Il paragone con l’èra Casalino è polemicamente forzato ma rende bene il cambiamento di clima e di sostanza del come si costruirà l’azione del governo Draghi. Con Roccobello – portavoce e uomo-macchina di Conte – la politica è stata troppo spesso sovrastata dalla propaganda, la sostanza dall’immagine, l’informazione dalle veline di Palazzo.

Magari ha anche dato i suoi frutti, almeno fino a quando la cartapesta non è andata bruciacchiandosi qua e là prima di prendere il fuoco acceso dalla realtà e poi propagato dagli avversari dell’avvocato, Renzi in primis.

Nella fase alta, il “casalinismo” ha trasformato uno sconosciuto avvocato in un leader internazionale, addirittura. Ma nella fase bassa, i consigli di Rocco si sono rivelati tutti sbagliati: ed è proprio nei momenti difficili che deve venire avanti la scienza della politica, la capacità di leggere la realtà senza farsi confondere dalla tua stessa propaganda, l’umiltà di rallentare, persino di fermarsi: tutte cose che Conte, imbeccato da Casalino e da quell’altro Talleyrand dei poveri che si chiama Marco Travaglio (che non a caso ieri ha sparato contro Funiciello un articolo schiumante rabbia) ha ignorato preferendo correre appresso a parlamentari che non esistevano, come andare con la retina a caccia di farfalle in un giorno di pioggia, quando le farfalle non ci sono.
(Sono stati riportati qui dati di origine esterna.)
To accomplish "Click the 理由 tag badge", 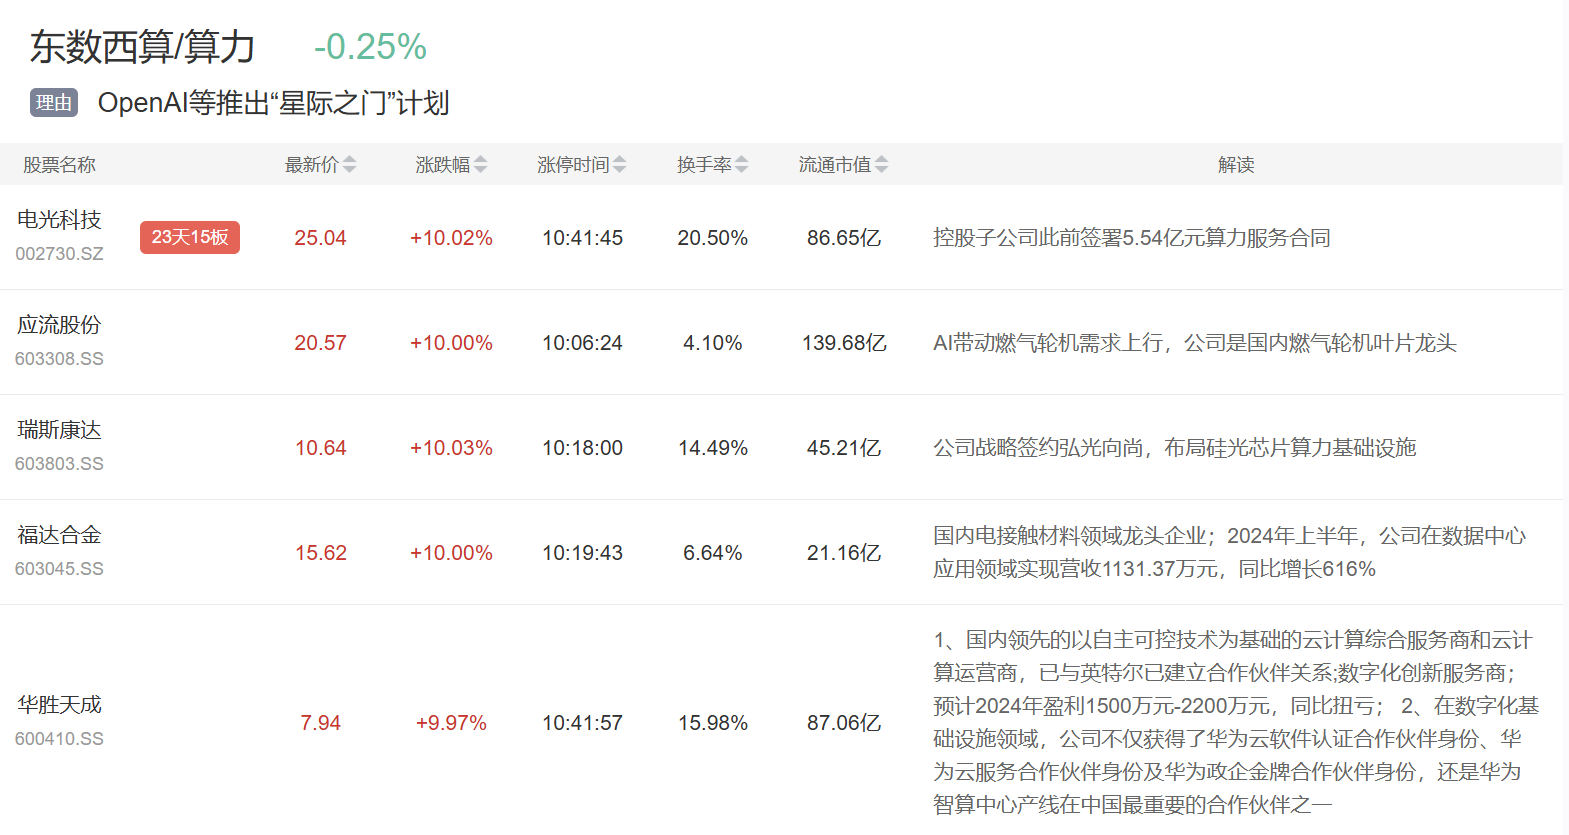I will point(54,103).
La professionalità, proprio nel senso di Max Weber, cioè l’esercizio intellettuale al servizio di una causa, dunque sembrerebbe diventare centrale nell’azione di governo, oscurando il tratto dell’immagine intesa come prodotto per lo più contraffatto da sapienti e meno sapienti esperti di marketing politico.

Questo potrà forse determinare una certa freddezza dell’esecutivo e dello stesso premier (il quale però dispone di un suo particolare carisma) nel rapporto con un’opinione pubblica peraltro stordita dalle mille luci dei talk show nel loro ripetersi in modo sempre uguale e quindi forse desiderosa di meno chiacchiere e di più ciccia.
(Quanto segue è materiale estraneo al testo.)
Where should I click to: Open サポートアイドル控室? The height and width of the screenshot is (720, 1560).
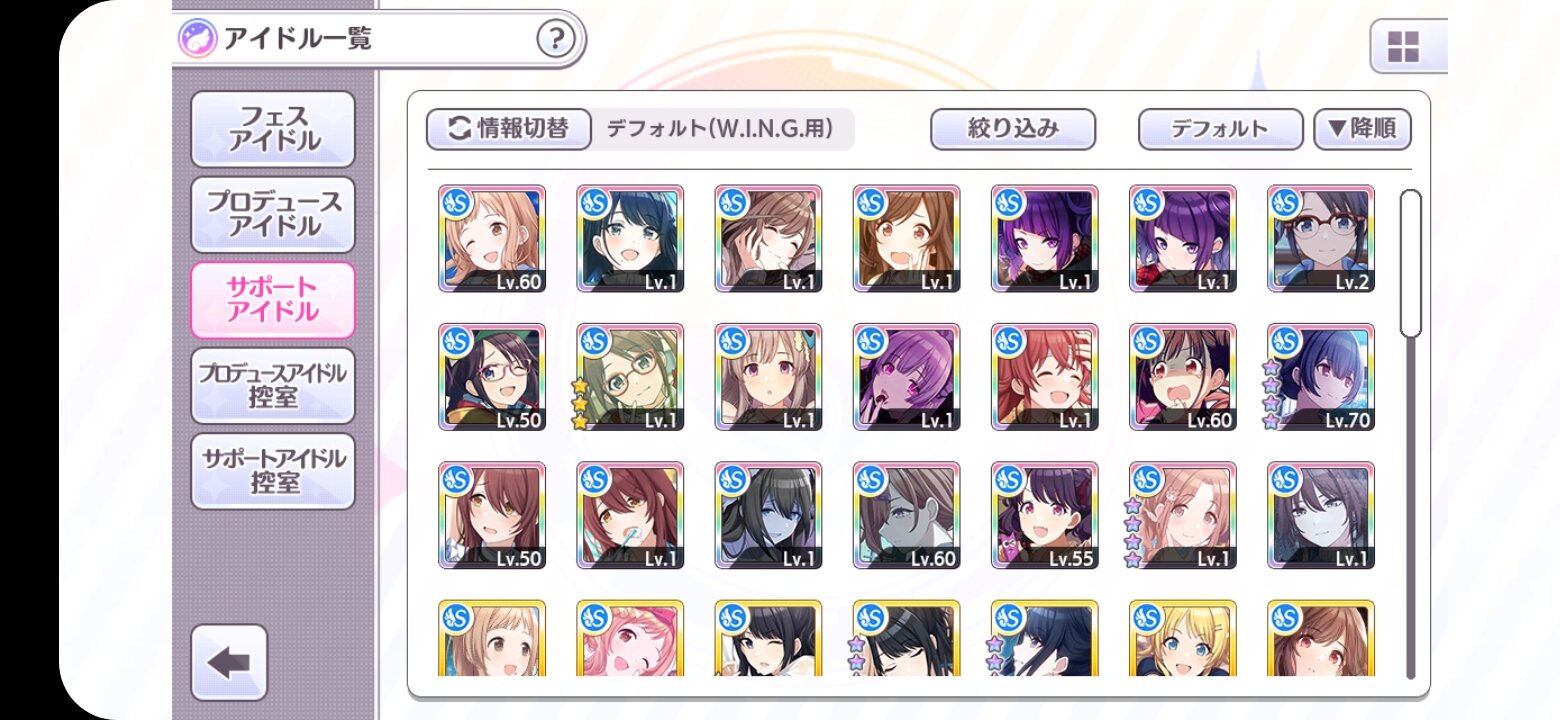pyautogui.click(x=273, y=471)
Tutto questo costituirà certamente un grandissimo problema per il giornalismo politico abituato da anni a badare più alle forme che alla sostanza e un problema altrettanto grande per quei politici adusi alla battutina e alla strizzata d’occhio più che allo studio dei dossier.

Ecco, se l’èra Draghi, fra i mille e più gravi problemi che dovrà risolvere, contribuirà a ripulire l’aria della politica e del giornalismo dalle scorie di una lunga stagione drogata di chiacchiere e vaniloqui avrà dato un contributo enorme al dibattito pubblico elevando la forza morale e intellettuale di questo Paese.